» **Records supplied**
※

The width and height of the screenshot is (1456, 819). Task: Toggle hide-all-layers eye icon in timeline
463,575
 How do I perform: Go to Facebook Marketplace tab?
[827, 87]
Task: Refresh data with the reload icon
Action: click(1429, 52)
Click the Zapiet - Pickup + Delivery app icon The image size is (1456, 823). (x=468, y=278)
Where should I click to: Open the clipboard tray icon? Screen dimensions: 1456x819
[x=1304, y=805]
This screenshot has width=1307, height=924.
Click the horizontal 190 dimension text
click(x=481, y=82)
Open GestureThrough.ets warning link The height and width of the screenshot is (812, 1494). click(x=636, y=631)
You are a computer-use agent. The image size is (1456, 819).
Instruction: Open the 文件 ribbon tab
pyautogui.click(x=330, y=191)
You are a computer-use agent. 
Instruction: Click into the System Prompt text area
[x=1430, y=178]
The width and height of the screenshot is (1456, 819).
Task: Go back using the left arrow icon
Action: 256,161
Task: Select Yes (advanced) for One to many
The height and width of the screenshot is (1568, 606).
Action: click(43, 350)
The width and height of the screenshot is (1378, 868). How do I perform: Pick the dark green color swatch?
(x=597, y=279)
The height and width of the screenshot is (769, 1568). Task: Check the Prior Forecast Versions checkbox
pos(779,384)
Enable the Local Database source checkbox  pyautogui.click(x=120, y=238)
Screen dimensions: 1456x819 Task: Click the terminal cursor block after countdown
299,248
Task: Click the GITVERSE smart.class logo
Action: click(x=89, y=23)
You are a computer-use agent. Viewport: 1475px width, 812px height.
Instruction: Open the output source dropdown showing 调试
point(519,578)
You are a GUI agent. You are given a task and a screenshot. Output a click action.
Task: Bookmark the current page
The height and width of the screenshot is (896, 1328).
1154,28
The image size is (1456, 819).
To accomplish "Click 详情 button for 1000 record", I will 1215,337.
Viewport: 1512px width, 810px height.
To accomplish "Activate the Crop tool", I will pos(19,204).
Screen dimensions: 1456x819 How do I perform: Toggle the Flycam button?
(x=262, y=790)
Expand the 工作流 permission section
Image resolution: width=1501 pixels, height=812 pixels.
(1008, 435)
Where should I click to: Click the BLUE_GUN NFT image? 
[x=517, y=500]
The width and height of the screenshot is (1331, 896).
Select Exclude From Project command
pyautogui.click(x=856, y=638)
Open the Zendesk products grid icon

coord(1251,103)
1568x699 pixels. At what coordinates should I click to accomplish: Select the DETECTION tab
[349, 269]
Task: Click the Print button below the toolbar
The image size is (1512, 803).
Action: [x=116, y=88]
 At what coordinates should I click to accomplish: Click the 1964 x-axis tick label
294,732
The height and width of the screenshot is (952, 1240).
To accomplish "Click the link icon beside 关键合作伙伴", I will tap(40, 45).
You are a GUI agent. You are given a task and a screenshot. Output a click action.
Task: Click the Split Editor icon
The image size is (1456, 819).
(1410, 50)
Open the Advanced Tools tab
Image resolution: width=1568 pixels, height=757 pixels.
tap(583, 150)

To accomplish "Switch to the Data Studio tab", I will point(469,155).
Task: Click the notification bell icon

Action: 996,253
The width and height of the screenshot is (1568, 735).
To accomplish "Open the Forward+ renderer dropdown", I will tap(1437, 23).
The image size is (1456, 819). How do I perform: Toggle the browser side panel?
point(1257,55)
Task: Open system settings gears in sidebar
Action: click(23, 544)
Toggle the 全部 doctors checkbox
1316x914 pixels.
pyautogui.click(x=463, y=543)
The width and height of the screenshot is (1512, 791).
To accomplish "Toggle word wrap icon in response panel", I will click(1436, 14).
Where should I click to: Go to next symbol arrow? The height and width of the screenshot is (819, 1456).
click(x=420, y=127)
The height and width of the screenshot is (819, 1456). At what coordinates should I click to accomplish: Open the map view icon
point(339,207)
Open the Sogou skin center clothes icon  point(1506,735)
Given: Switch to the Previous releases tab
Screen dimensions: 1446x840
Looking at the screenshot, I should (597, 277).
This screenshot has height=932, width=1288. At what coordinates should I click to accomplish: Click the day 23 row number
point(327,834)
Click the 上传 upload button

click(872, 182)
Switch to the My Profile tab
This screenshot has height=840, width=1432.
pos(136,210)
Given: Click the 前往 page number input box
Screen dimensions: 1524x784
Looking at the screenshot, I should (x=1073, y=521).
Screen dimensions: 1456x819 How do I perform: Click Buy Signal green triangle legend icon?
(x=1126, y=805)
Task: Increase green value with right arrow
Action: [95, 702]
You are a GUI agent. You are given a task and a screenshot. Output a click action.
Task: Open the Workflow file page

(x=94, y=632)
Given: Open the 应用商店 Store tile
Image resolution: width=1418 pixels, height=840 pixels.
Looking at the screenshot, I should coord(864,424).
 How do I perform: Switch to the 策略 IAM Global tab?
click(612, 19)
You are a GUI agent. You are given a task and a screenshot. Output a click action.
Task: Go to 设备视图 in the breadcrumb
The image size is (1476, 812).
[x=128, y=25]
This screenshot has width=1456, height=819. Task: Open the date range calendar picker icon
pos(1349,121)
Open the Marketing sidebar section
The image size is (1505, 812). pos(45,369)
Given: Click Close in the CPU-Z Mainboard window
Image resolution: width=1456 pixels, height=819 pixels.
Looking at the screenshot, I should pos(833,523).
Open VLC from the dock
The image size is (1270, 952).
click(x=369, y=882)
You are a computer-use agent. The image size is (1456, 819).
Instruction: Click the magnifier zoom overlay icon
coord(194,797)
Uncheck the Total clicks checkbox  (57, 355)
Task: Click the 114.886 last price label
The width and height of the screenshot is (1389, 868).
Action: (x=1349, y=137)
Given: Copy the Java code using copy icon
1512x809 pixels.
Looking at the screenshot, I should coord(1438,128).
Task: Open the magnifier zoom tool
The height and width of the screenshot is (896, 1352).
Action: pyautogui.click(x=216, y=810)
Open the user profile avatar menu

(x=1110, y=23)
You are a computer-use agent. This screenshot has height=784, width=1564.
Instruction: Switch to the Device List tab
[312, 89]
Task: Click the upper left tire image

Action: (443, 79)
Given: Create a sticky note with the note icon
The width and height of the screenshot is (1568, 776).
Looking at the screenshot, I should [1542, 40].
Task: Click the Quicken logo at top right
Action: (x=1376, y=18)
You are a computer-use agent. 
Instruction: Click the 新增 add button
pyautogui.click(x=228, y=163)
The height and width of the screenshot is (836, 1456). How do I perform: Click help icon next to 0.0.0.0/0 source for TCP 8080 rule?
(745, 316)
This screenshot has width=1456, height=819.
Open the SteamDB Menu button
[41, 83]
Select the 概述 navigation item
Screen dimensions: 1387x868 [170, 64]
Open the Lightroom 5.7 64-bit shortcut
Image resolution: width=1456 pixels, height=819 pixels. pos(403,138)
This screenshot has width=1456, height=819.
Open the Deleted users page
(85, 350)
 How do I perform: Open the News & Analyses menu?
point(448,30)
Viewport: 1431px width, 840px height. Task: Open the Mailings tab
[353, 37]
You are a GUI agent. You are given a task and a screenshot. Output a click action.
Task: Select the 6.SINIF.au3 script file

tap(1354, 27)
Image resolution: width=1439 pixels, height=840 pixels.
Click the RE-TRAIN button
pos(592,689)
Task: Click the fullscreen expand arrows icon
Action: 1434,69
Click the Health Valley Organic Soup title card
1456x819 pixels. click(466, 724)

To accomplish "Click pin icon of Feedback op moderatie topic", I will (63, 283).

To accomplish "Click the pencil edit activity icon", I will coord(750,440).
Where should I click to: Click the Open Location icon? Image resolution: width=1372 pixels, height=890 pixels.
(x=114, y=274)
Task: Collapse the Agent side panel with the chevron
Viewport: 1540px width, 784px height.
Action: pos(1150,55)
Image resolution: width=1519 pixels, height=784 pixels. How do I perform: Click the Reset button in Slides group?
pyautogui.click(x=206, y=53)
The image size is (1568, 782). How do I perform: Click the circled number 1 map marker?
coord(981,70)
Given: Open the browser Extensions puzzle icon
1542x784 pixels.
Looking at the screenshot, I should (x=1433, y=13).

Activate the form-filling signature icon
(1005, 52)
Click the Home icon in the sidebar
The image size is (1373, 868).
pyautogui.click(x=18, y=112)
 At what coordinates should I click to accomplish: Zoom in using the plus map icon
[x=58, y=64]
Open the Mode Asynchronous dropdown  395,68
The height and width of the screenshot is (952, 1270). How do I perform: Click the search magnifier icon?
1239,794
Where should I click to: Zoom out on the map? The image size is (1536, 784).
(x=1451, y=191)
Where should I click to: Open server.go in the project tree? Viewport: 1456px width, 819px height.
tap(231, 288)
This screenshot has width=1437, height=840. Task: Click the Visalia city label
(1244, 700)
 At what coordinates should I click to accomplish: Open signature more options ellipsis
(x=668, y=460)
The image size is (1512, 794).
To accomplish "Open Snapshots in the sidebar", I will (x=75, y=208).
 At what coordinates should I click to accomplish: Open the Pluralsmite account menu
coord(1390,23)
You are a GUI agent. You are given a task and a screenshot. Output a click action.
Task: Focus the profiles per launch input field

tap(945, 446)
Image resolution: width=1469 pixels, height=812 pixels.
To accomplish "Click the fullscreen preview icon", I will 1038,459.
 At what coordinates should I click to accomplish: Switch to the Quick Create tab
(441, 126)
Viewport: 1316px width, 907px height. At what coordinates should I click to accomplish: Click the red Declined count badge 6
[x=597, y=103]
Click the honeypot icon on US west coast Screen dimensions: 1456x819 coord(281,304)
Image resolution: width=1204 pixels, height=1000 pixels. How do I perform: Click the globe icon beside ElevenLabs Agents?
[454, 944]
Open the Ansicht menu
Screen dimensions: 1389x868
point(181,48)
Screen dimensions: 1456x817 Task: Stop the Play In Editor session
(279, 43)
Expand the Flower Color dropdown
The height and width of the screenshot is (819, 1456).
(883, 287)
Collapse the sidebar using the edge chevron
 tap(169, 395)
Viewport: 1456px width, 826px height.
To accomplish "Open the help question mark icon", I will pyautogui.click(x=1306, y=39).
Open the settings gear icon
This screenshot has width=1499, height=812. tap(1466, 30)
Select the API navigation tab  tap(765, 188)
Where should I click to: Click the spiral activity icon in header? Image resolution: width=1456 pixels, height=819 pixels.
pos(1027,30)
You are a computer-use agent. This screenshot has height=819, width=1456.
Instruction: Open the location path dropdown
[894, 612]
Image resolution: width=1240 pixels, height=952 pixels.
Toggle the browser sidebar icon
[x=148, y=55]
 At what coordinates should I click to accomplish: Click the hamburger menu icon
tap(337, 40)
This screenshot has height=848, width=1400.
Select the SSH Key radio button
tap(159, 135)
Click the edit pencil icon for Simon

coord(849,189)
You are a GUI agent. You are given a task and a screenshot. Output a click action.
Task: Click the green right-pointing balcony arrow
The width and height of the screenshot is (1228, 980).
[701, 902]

※

» **Your objective**
How many lines in the entries above include the string "computer"? Give only the number.

» **Finished exercise**
7